STATED EXERCISE: Rewrite all of the rows, substituting "What spot should I click to" for each occurrence of "Where should I click to". Leave every other part of the rows unchanged.

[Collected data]
━━━━━━

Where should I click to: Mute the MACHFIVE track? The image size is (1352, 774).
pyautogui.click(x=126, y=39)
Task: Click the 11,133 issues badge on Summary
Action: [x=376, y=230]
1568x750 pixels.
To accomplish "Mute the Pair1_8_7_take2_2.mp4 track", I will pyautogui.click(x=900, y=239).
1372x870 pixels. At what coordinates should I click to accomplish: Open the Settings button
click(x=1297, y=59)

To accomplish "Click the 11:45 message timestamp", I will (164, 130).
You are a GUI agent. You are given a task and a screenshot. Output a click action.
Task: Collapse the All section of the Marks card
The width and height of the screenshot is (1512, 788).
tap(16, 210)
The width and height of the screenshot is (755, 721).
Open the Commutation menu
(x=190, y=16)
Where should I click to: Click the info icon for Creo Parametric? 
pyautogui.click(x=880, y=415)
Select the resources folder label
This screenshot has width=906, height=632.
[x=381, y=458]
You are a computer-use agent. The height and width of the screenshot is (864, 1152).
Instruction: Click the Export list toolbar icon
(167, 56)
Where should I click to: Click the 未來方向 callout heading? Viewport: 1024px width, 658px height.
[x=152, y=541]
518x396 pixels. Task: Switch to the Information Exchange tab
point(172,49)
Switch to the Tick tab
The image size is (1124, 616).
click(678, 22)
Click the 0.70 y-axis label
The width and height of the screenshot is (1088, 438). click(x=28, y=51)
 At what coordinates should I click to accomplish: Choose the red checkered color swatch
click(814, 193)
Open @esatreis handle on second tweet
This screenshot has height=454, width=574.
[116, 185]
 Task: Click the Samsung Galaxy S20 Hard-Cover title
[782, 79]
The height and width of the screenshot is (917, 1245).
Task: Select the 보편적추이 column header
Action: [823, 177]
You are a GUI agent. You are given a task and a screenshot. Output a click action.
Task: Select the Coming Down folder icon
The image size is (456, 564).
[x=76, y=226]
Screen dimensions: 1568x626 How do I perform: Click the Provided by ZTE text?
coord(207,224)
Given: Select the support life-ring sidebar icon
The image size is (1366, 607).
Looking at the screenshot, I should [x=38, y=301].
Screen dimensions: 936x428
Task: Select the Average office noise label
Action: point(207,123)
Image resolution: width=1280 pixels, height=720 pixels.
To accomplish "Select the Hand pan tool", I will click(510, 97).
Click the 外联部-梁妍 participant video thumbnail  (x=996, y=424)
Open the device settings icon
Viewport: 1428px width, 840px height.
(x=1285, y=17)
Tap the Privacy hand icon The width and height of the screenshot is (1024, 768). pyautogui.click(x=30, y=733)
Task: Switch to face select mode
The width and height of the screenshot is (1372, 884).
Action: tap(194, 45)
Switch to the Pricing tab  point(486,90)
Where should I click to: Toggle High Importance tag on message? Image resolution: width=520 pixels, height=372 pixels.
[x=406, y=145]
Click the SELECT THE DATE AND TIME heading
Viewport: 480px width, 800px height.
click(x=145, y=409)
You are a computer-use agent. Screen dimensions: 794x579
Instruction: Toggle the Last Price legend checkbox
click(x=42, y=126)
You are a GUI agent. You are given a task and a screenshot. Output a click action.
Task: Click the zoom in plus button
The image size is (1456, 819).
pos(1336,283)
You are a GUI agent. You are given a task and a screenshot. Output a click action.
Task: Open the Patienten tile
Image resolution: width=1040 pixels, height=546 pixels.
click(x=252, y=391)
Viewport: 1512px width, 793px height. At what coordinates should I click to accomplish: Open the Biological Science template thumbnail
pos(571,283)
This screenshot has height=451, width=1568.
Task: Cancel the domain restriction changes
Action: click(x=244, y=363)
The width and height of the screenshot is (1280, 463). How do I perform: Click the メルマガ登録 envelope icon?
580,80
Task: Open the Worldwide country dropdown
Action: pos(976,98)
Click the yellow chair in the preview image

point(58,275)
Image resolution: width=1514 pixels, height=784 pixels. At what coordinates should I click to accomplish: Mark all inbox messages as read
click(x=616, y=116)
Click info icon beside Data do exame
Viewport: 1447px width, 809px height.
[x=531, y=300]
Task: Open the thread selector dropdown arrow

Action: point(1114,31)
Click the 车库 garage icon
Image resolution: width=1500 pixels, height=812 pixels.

━━━━━━

ANSWER TO THIS PROBLEM:
What spot should I click to: Mute the MACHFIVE track? The image size is (1352, 774).
pyautogui.click(x=126, y=39)
Task: Click the 11,133 issues badge on Summary
Action: [x=376, y=230]
1568x750 pixels.
To accomplish "Mute the Pair1_8_7_take2_2.mp4 track", I will pyautogui.click(x=900, y=239).
1372x870 pixels. At what coordinates should I click to accomplish: Open the Settings button
click(x=1297, y=59)

To accomplish "Click the 11:45 message timestamp", I will (164, 130).
You are a GUI agent. You are given a task and a screenshot. Output a click action.
Task: Collapse the All section of the Marks card
The width and height of the screenshot is (1512, 788).
tap(16, 210)
The width and height of the screenshot is (755, 721).
Open the Commutation menu
(x=190, y=16)
What spot should I click to: Click the info icon for Creo Parametric? 
pyautogui.click(x=880, y=415)
Select the resources folder label
This screenshot has width=906, height=632.
[x=381, y=458]
You are a computer-use agent. The height and width of the screenshot is (864, 1152).
Instruction: Click the Export list toolbar icon
(167, 56)
What spot should I click to: Click the 未來方向 callout heading? Viewport: 1024px width, 658px height.
[x=152, y=541]
518x396 pixels. Task: Switch to the Information Exchange tab
point(172,49)
Switch to the Tick tab
The image size is (1124, 616).
click(678, 22)
Click the 0.70 y-axis label
The width and height of the screenshot is (1088, 438). click(x=28, y=51)
 At what coordinates should I click to accomplish: Choose the red checkered color swatch
click(814, 193)
Open @esatreis handle on second tweet
This screenshot has height=454, width=574.
[116, 185]
 Task: Click the Samsung Galaxy S20 Hard-Cover title
[782, 79]
The height and width of the screenshot is (917, 1245).
Task: Select the 보편적추이 column header
Action: [823, 177]
You are a GUI agent. You are given a task and a screenshot. Output a click action.
Task: Select the Coming Down folder icon
The image size is (456, 564).
[x=76, y=226]
Screen dimensions: 1568x626 How do I perform: Click the Provided by ZTE text?
coord(207,224)
Given: Select the support life-ring sidebar icon
The image size is (1366, 607).
Looking at the screenshot, I should [x=38, y=301].
Screen dimensions: 936x428
Task: Select the Average office noise label
Action: point(207,123)
Image resolution: width=1280 pixels, height=720 pixels.
To accomplish "Select the Hand pan tool", I will click(510, 97).
Click the 外联部-梁妍 participant video thumbnail  (x=996, y=424)
Open the device settings icon
Viewport: 1428px width, 840px height.
(x=1285, y=17)
Tap the Privacy hand icon The width and height of the screenshot is (1024, 768). pyautogui.click(x=30, y=733)
Task: Switch to face select mode
The width and height of the screenshot is (1372, 884).
Action: tap(194, 45)
Switch to the Pricing tab  point(486,90)
What spot should I click to: Toggle High Importance tag on message? Image resolution: width=520 pixels, height=372 pixels.
[x=406, y=145]
Click the SELECT THE DATE AND TIME heading
Viewport: 480px width, 800px height.
click(x=145, y=409)
You are a computer-use agent. Screen dimensions: 794x579
Instruction: Toggle the Last Price legend checkbox
click(x=42, y=126)
You are a GUI agent. You are given a task and a screenshot. Output a click action.
Task: Click the zoom in plus button
The image size is (1456, 819).
pos(1336,283)
You are a GUI agent. You are given a task and a screenshot. Output a click action.
Task: Open the Patienten tile
Image resolution: width=1040 pixels, height=546 pixels.
click(x=252, y=391)
Viewport: 1512px width, 793px height. At what coordinates should I click to accomplish: Open the Biological Science template thumbnail
pos(571,283)
This screenshot has height=451, width=1568.
Task: Cancel the domain restriction changes
Action: click(x=244, y=363)
The width and height of the screenshot is (1280, 463). How do I perform: Click the メルマガ登録 envelope icon?
580,80
Task: Open the Worldwide country dropdown
Action: pos(976,98)
Click the yellow chair in the preview image

point(58,275)
Image resolution: width=1514 pixels, height=784 pixels. At what coordinates should I click to accomplish: Mark all inbox messages as read
click(x=616, y=116)
Click info icon beside Data do exame
Viewport: 1447px width, 809px height.
[x=531, y=300]
Task: Open the thread selector dropdown arrow

Action: point(1114,31)
Click the 车库 garage icon
Image resolution: width=1500 pixels, height=812 pixels.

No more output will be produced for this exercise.